No matter how many the mass graves or stories from civilians, those against the war now have to continue insisting that the war was unjust, illegal, and a mistake. To accept, even now that it's a fait accompli that Iraqis are happy to be rid of Hussein's reign of fear (no matter how they feel about the current USofA 'occupation', invalidates the energy and emotion they invested in opposing the war.

The post-war chaos is being cited by the Left (myself included) as evidence that the government was so over-aroused by getting their war on that they failed to plan for the most basic, and most obvious, of post-war problems.

The post-war chaos is being cited by the Right as proof that the Iraqis are the enemy, that they country is riddled with incipient terrorists, and that they're a danger to their neighbors and the rest of the world..

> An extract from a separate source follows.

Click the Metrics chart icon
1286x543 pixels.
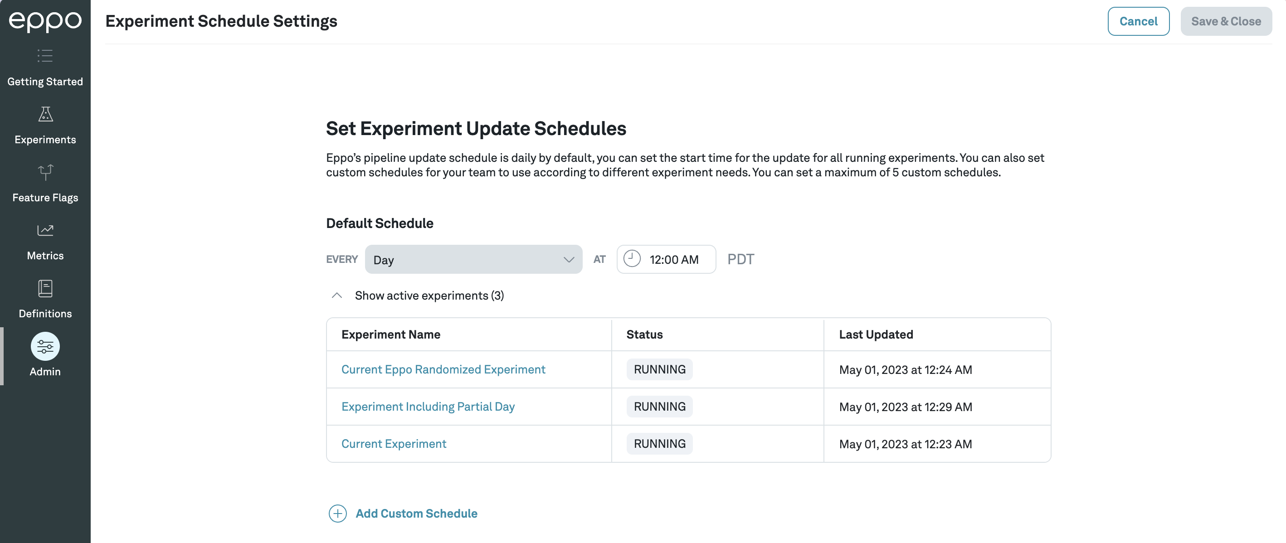[x=45, y=230]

It doesn't matter what the event, each side can "spin" the story to suit their own agenda.

One thing I'll say is that my own, self-enforced ban on name-calling and OTT rhetoric really worked to help me regain my mental balance. Now that I'm not writing that way, I'm not thinking in those terms, and I think I'm able to approach current events in a slightly more balanced fashion. (It's not as entertaining to blog this way, though. Name-calling and telling half-truths and outright lies are easier than being calm and honest but I can't help thinking that the name-calling thing is kind of kindergarten.)

Anyhow. Getting back to my point, and I do sort of have one today. this is a huge problem for the Left. If they respond to Republican behavior in kind, then they're no better than the Republicans. I don't know how to counter emotion-laden lies except with equally emotion-laden rhetoric but the truth is frequently dull, isn't it?

The Left has an agenda and a slate of issues that even a lot of conservatives can agree with. Clean air, clean water, good education, and jobs. The question is, how would we accomplish those things in the wake of the current Administration's budget-busting tax cuts? And do any of the candidates actually believe in this agenda enough to fight for it if they wind up in the White House?